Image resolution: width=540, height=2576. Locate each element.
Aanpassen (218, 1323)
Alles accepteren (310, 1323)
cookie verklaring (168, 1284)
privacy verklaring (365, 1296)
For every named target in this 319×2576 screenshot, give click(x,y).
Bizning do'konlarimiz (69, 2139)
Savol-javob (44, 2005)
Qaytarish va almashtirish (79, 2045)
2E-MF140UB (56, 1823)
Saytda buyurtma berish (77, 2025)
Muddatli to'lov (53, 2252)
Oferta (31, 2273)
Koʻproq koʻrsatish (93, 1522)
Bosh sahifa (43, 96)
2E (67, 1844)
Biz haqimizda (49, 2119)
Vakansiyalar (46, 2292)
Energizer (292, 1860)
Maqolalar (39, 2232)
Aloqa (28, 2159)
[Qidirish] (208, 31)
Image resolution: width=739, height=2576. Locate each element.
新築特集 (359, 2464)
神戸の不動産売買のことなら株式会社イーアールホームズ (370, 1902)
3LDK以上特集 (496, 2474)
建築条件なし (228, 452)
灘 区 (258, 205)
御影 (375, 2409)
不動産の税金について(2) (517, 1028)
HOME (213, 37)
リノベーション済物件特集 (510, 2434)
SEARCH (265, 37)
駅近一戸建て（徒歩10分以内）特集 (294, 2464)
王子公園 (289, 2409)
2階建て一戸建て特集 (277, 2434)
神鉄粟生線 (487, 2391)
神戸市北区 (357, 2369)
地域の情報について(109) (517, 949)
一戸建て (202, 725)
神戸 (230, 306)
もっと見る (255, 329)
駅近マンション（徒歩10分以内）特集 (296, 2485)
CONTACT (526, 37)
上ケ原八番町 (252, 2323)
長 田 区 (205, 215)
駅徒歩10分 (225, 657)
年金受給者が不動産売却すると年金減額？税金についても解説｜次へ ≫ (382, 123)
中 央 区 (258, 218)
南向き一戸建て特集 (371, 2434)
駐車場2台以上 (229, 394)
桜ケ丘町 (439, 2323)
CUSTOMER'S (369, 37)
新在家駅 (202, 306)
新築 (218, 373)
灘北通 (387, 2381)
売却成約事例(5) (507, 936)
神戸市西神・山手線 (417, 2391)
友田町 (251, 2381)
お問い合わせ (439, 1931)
=-=-=-=-=
— Task brief —
Reproduce exactly the lines of the records above from the one with "3LDK以上特集 (496, 2474)" to the one with "灘北通 (387, 2381)", both included, and leave out everything else.

— Output —
3LDK以上特集 (496, 2474)
建築条件なし (228, 452)
灘 区 (258, 205)
御影 (375, 2409)
不動産の税金について(2) (517, 1028)
HOME (213, 37)
リノベーション済物件特集 (510, 2434)
SEARCH (265, 37)
駅近一戸建て（徒歩10分以内）特集 (294, 2464)
王子公園 (289, 2409)
2階建て一戸建て特集 (277, 2434)
神鉄粟生線 (487, 2391)
神戸市北区 (357, 2369)
地域の情報について(109) (517, 949)
一戸建て (202, 725)
神戸 (230, 306)
もっと見る (255, 329)
駅近マンション（徒歩10分以内）特集 (296, 2485)
CONTACT (526, 37)
上ケ原八番町 (252, 2323)
長 田 区 (205, 215)
駅徒歩10分 (225, 657)
年金受給者が不動産売却すると年金減額？税金についても解説｜次へ ≫ (382, 123)
中 央 区 (258, 218)
南向き一戸建て特集 (371, 2434)
駐車場2台以上 (229, 394)
桜ケ丘町 (439, 2323)
CUSTOMER'S (369, 37)
新在家駅 (202, 306)
新築 (218, 373)
灘北通 (387, 2381)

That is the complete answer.